Urine is pretty concentrated, so most sources recommend diluting it 1:10 urine to water. Apply it in a soil drench without getting it on the plant leaves. Pour the diluted urine into a trench around established plants at their drip line. If you do get it on leaves, just rinse off the plant to avoid leaf burn. You can pee into a cut down milk jug, and then you’ll want to apply the golden liquid daily or pour it into a jug with a lid if you are storing it, because it gets very  smelly after a few days. If you want to fertilize fruit trees, pee directly on a different one every day or use your daily dilution to surround the tree.

seg chart human urine nutrients minerals


Urine can be stored for 1-6 months to kill any pathogens contaminating it, but for the average family just peeing in a jug or two, that’s not a concern. Urine is not sterile, containing some bacteria, but unless it’s contaminated with feces, it is unlikely to contain any pathogens. Don’t collect urine if you have an infection or you are taking prescription drugs. No crops should be fertilized with anything for at least a month before harvest.

Editors addition: below is a video showing a comparison for fertilizer, not scientific, but…



Most nitrogen, phosphorous and potassium are mined from limited resources. Fertilizer sources need to be collected, packaged in plastic, transported and warehoused. In the case of potassium, the US imports 85% of what it uses. That’s a big energy footprint eliminated when you just pee in a bucket! Using pee as your fertilizer means you conserve water (fewer flushes) and waste water treatment where urine is mixed with feces. Because you will be aware of how much urine you need to put on, you’ll be avoiding excess runoff from fertilizers which result in ocean dead
zones and algal blooms.


Close the resource loop. Save money. Create fertility. Do your part for the planet. Fertilize with that rich, truly homemade pee!

barbar roemer seg solar


Editor’s note:
The author, a retired teacher, recently learned that a couple of her students are part of SEG. (Our President and our Electrician!) How to she find this out?

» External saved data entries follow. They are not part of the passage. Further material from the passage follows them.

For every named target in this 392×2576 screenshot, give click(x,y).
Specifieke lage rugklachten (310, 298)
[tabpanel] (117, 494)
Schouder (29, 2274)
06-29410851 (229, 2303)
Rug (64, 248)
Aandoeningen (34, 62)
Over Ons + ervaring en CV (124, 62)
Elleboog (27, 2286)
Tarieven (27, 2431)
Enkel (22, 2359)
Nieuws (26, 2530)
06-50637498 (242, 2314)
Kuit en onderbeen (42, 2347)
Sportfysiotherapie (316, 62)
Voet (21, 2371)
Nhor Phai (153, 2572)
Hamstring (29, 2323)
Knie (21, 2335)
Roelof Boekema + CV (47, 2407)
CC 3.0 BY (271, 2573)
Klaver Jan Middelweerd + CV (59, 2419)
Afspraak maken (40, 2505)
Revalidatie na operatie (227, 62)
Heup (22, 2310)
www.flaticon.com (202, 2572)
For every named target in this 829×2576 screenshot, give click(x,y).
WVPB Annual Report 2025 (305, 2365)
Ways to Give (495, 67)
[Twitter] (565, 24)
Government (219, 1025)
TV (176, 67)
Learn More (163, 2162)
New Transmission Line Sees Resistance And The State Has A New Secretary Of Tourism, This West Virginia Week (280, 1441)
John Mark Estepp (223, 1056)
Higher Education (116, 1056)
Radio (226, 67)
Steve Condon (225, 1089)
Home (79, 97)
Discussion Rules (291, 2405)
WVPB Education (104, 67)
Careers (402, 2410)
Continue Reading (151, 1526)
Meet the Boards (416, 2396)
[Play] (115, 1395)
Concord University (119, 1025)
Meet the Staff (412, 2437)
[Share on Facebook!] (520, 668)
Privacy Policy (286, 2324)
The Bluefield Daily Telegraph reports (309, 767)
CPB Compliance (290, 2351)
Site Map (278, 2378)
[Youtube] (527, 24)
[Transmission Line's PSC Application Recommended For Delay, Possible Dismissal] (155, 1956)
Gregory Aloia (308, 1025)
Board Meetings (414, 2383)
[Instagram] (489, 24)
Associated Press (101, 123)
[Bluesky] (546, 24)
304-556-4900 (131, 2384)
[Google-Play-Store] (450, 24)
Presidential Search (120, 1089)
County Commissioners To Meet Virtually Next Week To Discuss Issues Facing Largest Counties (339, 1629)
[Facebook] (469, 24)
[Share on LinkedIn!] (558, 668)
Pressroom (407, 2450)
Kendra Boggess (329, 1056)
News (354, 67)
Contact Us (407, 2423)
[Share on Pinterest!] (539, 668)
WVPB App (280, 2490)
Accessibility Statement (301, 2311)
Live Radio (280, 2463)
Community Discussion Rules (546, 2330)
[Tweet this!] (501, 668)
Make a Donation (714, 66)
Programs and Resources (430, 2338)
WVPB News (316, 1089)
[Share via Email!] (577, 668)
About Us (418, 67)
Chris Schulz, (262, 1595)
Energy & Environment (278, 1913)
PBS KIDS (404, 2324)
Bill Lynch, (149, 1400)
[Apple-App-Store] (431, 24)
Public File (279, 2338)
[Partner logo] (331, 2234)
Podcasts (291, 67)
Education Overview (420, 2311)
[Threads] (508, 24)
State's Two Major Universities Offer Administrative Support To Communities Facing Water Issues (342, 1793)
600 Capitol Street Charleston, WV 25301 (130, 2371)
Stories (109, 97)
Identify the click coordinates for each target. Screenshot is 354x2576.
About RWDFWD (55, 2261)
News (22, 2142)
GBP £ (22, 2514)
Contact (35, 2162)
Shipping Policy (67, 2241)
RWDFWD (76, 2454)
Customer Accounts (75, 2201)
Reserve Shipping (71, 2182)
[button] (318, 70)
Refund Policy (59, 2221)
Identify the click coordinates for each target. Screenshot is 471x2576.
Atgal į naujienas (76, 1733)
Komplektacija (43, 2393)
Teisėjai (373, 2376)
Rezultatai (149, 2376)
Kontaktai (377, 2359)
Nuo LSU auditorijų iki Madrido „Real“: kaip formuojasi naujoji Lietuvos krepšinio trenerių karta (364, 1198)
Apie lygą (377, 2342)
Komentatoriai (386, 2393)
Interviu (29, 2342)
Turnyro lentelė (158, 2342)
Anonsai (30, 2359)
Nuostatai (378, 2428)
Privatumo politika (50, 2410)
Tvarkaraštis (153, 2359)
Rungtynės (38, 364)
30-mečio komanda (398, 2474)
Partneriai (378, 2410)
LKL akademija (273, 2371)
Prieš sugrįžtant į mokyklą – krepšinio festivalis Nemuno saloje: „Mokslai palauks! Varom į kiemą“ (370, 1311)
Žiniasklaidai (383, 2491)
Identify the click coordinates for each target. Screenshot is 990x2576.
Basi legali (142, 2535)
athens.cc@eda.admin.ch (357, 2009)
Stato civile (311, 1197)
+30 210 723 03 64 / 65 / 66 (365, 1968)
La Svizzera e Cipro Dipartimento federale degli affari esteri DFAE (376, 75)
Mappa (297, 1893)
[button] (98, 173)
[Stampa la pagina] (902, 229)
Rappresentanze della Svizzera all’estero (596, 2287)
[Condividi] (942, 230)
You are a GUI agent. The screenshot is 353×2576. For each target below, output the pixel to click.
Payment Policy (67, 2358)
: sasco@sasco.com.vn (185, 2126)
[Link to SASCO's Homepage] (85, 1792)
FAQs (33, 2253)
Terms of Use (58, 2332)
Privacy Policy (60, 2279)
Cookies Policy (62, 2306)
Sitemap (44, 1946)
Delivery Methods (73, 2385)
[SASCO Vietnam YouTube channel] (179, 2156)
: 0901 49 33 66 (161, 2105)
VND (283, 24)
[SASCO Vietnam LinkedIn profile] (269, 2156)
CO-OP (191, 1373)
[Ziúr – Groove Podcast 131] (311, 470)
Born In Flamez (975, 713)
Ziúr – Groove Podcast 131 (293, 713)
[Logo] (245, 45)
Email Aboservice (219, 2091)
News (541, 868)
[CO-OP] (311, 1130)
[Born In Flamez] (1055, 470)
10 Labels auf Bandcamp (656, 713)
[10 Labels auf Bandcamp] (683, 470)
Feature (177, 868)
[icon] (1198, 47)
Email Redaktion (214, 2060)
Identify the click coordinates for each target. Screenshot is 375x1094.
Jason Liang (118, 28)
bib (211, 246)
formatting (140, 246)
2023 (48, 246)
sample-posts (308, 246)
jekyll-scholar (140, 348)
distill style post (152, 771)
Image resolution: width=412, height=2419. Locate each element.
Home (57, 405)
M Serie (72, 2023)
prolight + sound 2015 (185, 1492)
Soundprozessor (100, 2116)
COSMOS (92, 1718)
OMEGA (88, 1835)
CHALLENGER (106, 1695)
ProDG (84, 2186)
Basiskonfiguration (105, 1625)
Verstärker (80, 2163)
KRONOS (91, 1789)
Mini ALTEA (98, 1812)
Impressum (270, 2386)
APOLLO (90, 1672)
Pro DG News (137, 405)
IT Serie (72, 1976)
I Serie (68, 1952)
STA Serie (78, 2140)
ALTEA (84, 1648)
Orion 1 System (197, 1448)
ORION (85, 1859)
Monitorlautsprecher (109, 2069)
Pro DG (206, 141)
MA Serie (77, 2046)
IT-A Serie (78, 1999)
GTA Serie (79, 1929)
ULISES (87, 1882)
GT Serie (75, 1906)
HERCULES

While talking in the office about pee are fertilizer (yes we do that at SEG!), our electrician remembered a study he had with the author when he was a child, 25 years ago, when he learned about the viability of fertilizing with urine and how it could save resources. To our smiling amazement, the author, who we came to find out is also a solar customer with SEG, had an everlasting effect on one of her students to this very day! For that we want to say thank you to Barbara and to all the teachers helping cultivate the next generation of doers and thinkers who’s work is now creating a better future for us all!